BROCCI. «Ho spiegato ad Aigle la bellezza del Giro Bio»

| 02/06/2011 | 17:25
“Ho descritto la bellezza della fatica di cui sono protagonisti i magnifici ragazzi del Girobio”; ha raccontato Giancarlo Brocci di ritorno da Aigle la scorsa settimana dopo aver partecipato al “working group” Indetto dall’Unione Ciclistica Internazionale con alcuni dei rappresentanti mondiali del movimento ciclistico giovanile: “Poi il racconto si è trasformato in idee e prospettive. Io ho proposto il modello del Girobio quale opportunità per garantire la pulizia di questo sport bellissimo e l’ho proposto in chiave mondiale, da applicare tutto l’anno.

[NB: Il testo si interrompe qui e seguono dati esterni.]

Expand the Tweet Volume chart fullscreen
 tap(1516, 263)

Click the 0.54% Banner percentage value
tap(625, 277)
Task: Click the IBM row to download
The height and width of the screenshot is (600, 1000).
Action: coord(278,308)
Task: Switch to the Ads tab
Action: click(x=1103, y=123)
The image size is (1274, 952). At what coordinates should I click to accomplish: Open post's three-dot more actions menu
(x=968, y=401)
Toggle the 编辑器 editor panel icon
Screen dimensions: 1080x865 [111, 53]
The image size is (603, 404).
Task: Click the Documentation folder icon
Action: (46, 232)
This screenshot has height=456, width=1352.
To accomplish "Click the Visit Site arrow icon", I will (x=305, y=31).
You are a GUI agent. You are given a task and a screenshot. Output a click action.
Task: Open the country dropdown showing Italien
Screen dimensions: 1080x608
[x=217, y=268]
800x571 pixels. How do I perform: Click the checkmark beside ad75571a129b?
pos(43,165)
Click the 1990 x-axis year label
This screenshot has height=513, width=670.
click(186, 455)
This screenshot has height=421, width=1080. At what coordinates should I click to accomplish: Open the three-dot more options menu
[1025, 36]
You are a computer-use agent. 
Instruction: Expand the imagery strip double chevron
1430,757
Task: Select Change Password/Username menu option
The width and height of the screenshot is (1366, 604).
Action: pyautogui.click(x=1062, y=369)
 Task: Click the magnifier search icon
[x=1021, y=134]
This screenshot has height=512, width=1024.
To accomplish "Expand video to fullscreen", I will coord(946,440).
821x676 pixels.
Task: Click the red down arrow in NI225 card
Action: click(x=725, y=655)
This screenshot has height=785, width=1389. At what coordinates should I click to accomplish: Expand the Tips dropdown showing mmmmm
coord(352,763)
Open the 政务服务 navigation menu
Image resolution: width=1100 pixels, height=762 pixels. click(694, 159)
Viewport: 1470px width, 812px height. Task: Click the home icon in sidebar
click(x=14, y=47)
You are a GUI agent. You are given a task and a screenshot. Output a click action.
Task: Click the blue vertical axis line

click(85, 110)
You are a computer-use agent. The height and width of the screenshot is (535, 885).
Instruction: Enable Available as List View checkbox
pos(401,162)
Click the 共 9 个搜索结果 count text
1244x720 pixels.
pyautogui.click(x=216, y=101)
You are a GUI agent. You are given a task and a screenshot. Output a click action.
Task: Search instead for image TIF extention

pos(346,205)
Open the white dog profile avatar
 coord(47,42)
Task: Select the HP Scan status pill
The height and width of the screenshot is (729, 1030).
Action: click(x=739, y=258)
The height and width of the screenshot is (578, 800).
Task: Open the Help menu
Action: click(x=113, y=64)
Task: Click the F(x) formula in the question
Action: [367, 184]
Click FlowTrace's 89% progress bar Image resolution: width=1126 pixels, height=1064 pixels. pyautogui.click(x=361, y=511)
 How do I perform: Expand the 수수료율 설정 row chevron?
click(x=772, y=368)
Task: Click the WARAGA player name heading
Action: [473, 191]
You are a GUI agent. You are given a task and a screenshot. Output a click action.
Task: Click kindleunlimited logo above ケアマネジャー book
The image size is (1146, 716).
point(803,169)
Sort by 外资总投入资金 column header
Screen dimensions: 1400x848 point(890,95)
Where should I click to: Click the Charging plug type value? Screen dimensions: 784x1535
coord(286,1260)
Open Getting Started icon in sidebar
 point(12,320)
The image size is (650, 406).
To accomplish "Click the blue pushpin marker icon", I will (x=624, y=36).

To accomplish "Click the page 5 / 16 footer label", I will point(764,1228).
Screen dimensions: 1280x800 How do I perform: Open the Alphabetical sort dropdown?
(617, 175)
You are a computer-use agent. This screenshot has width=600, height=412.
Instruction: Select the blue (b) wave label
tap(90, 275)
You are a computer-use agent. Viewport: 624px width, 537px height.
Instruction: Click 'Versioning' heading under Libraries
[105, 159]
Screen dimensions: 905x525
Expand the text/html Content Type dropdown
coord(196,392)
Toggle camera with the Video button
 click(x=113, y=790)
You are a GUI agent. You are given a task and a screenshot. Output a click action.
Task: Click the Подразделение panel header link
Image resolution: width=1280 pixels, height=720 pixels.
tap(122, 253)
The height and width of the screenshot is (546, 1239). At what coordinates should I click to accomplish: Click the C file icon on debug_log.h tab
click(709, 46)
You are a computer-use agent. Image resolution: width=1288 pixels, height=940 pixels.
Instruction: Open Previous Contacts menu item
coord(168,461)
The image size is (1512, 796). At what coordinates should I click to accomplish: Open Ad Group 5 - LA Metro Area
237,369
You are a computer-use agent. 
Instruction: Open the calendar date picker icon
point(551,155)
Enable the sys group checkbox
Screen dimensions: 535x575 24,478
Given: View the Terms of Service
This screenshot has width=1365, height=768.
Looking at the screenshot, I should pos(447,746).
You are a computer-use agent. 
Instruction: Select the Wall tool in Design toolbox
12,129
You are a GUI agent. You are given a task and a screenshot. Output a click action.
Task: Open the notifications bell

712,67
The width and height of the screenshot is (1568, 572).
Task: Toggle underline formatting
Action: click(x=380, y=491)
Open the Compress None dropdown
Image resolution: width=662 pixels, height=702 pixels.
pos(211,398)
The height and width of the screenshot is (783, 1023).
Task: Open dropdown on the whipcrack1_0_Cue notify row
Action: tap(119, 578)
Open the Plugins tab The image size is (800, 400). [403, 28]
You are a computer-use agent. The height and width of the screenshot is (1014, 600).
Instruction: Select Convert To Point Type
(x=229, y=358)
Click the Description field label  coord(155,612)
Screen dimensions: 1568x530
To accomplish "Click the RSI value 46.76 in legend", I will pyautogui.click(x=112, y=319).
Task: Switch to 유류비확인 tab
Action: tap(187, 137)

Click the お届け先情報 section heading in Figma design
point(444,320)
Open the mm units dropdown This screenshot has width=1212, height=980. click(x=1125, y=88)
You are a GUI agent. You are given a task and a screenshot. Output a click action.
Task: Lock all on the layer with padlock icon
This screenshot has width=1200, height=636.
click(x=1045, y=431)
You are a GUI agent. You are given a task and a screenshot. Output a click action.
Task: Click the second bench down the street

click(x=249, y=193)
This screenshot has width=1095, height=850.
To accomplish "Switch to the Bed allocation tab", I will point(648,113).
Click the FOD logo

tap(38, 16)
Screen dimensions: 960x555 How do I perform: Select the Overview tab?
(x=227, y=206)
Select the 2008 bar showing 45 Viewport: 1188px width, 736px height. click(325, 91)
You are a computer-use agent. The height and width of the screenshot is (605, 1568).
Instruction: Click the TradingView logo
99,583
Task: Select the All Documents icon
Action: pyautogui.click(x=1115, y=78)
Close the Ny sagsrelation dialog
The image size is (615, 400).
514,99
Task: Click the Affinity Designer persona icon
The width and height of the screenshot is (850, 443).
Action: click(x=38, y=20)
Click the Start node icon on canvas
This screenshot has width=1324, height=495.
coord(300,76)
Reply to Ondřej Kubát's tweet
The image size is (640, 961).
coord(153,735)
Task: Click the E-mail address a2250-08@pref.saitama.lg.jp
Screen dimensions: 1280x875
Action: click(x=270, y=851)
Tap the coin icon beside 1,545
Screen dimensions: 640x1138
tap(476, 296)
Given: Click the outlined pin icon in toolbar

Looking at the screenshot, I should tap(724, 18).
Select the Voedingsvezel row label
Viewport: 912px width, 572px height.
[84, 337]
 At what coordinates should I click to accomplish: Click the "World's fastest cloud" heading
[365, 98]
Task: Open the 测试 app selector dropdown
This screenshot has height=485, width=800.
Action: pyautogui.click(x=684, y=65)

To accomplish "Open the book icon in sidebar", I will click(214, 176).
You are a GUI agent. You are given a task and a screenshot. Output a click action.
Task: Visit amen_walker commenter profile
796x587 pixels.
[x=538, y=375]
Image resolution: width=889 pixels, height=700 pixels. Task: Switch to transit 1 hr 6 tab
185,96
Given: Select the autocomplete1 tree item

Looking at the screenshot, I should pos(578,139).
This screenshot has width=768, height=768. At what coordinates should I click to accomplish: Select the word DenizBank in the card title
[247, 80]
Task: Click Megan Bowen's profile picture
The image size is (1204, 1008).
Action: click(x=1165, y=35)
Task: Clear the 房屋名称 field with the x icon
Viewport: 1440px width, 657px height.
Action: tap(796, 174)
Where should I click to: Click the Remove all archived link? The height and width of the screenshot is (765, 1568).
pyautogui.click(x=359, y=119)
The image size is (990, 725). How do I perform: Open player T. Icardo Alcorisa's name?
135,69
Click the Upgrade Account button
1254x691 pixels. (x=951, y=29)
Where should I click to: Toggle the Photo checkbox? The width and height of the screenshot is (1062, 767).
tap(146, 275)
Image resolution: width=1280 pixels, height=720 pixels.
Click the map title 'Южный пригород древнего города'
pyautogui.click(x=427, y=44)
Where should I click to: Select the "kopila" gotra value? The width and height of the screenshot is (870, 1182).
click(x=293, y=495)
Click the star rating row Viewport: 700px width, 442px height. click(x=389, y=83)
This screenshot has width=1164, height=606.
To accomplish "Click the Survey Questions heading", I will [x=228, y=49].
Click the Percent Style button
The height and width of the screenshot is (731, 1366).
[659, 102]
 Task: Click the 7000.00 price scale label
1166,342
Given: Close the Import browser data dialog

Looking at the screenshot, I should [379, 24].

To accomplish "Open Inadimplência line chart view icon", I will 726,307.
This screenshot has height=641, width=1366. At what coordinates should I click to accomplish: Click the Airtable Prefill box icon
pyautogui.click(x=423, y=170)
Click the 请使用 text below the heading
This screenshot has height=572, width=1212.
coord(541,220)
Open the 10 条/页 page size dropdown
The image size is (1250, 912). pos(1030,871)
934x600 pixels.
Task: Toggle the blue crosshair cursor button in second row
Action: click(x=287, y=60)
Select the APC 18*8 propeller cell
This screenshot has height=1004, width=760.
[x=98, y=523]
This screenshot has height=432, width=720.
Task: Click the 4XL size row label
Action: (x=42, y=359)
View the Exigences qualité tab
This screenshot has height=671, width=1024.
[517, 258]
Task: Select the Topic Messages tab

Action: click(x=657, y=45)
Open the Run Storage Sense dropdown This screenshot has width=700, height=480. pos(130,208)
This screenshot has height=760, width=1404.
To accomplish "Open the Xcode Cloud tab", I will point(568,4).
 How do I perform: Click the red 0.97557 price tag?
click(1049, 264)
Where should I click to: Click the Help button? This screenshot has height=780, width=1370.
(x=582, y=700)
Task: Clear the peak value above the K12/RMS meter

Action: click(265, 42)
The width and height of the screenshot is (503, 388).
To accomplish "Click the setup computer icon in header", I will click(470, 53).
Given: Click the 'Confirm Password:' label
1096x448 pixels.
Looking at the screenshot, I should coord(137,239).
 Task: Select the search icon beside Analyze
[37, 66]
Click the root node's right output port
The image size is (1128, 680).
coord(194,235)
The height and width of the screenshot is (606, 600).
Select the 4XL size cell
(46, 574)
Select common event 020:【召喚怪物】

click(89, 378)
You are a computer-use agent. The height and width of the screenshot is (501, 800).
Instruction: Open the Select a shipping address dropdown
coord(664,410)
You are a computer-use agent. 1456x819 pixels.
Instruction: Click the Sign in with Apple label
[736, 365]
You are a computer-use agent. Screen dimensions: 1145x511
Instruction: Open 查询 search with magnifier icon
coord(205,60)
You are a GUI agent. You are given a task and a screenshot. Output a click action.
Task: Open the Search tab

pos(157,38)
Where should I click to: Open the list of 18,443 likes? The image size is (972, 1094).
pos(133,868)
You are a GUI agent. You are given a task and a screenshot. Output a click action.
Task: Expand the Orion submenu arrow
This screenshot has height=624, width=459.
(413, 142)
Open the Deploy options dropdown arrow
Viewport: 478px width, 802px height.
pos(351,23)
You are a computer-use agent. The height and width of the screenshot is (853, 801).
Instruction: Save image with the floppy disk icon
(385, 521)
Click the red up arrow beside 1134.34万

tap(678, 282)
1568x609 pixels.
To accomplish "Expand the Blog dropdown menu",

Ma ho disegnato anche scenari diversi, per proporre questi giovani in altri ambiti. Stiamo lavorando da tempo ad un Girobio del Sud del Mondo, in quella terra magnifica che è l’Argentina che sarebbe un palcoscenico molto suggestivo nel mese di dicembre, per esempio, quando il ciclismo europeo è tradizionalmente fermo mentre invece la passione della gente e la voglia di ciclismo televisivo non vanno in letargo”.
Il Working Group UCI si riunirà diverse volte durante questa stagione ciclistica e di volta in volta saranno affrontati vari argomenti relativi all’andamento della stagione in corso.